## [Source extract]
::::
To enable worldwide growth, Beazley Group overhauls its IT infrastructure and maximizes resources by implementing virtualization technologies.

Establishing a U.S. subsidiary in Farmington, Conn., in 2004 opened new markets for London-based Beazley Group (US$1.6 billion in premium income), but it also triggered an IT overhaul. "Our infrastructure was insufficient for expected growth, regulatory and business continuity requirements," explains James Wright, the carrier's IT infrastructure manager. After a needs analysis, Beazley turned to systems integrator MTI Technology Corp. (Irvine, Calif.) in early 2005 for help with the resulting shopping list. "We chose MTI for its ability to match best-of-breed products from different suppliers to engineer an end-to-end solution," says Wright.

First, Beazley selected Cisco (San Jose, Calif.) core network and telephony technology, and HP (Palo Alto, Calif.) network servers running Microsoft (Redmond, Wash.) Windows 2003. The insurer then decided to centralize resources via a storage area network (SAN) in its London data center and, for disaster recovery, to replicate to a second SAN housed outside of London. But "we wanted to plug in anyone's hardware, including equipment already installed at companies that we might acquire," notes Dave Boswell, Beazley's head of IT operations and governance.
::::
## [Extracted information]
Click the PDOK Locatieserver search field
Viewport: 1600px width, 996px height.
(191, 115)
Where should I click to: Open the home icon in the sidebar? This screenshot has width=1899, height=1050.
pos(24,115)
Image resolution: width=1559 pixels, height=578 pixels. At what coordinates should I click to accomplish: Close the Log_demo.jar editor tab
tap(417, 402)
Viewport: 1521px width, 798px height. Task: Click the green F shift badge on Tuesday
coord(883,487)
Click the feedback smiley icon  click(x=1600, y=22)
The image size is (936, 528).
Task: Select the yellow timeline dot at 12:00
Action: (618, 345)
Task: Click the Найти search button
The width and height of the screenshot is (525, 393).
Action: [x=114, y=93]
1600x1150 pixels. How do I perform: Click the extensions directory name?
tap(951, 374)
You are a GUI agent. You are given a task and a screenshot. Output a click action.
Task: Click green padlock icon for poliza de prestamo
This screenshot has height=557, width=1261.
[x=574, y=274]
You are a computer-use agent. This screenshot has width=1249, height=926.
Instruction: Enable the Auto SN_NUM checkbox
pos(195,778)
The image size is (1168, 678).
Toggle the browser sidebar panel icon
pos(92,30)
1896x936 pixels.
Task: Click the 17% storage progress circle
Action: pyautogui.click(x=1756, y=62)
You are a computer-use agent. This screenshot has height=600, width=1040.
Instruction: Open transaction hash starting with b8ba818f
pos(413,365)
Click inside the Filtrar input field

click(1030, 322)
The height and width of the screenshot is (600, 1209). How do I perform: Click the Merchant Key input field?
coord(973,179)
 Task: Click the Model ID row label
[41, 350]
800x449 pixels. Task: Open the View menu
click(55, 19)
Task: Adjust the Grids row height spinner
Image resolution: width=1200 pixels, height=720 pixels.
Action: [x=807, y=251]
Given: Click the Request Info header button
::::
## [What you should do]
Transcribe the Beazley Group IT overhaul passage above from "First, Beazley selected" to "operations and governance.".

## [Task response]
First, Beazley selected Cisco (San Jose, Calif.) core network and telephony technology, and HP (Palo Alto, Calif.) network servers running Microsoft (Redmond, Wash.) Windows 2003. The insurer then decided to centralize resources via a storage area network (SAN) in its London data center and, for disaster recovery, to replicate to a second SAN housed outside of London. But "we wanted to plug in anyone's hardware, including equipment already installed at companies that we might acquire," notes Dave Boswell, Beazley's head of IT operations and governance.